Canada is the only country in the western hemisphere the U.S. currently has such an agreement with.

The Biden administration has argued that its ban differs from Trump’s because it will also loosen some immigration restrictions: The administration plans to allow Haitians, Nicaraguans, and Cubans to request humanitarian parole while in their home countries, provided they have a contact in the United States willing to sponsor them, along with a passport. The administration already implemented a similar process for Venezuelans last year.

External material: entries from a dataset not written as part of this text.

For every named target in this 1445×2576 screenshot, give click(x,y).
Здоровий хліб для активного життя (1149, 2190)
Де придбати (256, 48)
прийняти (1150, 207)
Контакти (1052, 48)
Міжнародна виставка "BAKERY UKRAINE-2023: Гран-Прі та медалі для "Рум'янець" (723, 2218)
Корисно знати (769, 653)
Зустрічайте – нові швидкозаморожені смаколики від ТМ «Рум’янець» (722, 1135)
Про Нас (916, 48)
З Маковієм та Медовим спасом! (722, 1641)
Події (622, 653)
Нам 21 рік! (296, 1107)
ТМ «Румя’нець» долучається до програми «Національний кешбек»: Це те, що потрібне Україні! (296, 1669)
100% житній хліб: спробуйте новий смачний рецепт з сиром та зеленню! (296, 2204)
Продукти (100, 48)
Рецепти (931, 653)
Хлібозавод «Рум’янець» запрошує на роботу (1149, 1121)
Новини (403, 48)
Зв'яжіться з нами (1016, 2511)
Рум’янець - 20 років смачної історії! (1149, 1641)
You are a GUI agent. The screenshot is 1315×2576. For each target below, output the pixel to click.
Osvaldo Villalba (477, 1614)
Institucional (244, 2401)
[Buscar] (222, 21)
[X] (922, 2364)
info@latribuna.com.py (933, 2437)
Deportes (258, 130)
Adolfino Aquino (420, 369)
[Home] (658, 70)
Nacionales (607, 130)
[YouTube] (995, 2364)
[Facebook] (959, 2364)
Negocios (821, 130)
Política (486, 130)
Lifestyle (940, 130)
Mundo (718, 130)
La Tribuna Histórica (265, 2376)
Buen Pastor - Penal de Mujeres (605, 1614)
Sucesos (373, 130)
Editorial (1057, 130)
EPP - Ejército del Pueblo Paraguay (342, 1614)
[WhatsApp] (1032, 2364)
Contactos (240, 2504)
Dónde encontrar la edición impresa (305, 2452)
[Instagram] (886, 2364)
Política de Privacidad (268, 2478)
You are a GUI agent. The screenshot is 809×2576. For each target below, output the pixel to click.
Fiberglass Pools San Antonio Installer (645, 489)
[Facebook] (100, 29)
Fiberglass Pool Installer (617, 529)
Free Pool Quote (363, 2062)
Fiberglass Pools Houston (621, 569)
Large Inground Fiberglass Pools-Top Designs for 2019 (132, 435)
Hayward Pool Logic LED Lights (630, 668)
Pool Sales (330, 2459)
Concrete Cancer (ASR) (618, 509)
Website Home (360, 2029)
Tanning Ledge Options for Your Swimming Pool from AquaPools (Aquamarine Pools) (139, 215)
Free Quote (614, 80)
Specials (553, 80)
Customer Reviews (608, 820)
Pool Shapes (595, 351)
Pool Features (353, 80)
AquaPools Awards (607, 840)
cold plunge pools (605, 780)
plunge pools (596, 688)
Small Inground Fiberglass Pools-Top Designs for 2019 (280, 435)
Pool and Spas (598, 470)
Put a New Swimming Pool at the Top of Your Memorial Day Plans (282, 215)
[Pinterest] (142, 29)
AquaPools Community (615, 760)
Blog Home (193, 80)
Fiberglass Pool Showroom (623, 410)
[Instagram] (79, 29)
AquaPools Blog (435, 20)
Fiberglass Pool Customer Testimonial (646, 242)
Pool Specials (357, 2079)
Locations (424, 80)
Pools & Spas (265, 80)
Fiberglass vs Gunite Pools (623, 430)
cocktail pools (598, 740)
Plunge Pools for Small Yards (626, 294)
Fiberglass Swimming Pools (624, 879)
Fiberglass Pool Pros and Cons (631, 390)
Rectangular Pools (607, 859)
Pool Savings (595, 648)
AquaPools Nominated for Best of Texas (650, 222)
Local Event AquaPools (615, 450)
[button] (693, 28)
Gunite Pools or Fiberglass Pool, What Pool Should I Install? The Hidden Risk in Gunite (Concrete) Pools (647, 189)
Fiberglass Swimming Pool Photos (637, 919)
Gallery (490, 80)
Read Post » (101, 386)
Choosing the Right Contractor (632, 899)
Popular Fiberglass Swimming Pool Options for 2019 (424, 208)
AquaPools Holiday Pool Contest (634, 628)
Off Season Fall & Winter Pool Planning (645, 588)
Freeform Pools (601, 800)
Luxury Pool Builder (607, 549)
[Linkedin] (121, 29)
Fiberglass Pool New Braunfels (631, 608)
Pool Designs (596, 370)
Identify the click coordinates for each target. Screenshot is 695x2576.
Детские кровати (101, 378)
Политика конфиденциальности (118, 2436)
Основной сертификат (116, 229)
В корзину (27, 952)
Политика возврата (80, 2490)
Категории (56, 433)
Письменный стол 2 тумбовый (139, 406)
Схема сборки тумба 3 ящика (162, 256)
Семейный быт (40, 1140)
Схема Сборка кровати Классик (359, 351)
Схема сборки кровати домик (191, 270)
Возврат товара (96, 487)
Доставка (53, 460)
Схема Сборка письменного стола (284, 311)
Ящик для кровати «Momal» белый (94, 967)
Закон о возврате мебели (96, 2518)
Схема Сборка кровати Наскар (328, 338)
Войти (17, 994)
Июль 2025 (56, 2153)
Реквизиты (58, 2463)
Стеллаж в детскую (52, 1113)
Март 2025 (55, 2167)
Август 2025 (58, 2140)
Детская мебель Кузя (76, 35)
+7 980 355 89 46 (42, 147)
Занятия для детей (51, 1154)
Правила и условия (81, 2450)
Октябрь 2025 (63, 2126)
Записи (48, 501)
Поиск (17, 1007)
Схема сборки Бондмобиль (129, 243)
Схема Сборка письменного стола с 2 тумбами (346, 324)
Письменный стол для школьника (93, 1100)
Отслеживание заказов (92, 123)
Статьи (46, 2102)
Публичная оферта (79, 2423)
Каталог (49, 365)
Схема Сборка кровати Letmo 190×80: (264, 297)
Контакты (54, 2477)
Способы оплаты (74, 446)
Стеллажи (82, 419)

Humanitarian parole is a rarely used status that temporarily allows otherwise inadmissible migrants to come to the United States. It’s typically reserved for emergencies, humanitarian crises, or for a particular public benefit (such as allowing someone to testify in court). The U.S. has at times expanded its use in special circumstances: 130,000 Vietnamese migrants were granted parole in 1975 when the U.S. pulled out from the Vietnam War, and Biden granted it to some Afghans after the U.S. withdrawal in 2021. But humanitarian parole does not confer permanent status, nor does it typically provide access to the same public benefits those with refugee status receive, such as food stamps or cash assistance.

“I hesitate to call it a new rule, because we’ve seen it before,” Krish O’Mara Vignarajah, president of Lutheran Immigration and Refugee Service, said on a call with reporters. The expansion of humanitarian parole, she noted, would only be available for some Central American countries, excluding migrants from others. “This recycled Trump rule is a stick that’s going to be used on everyone, while the carrot is only available to a fortunate few.”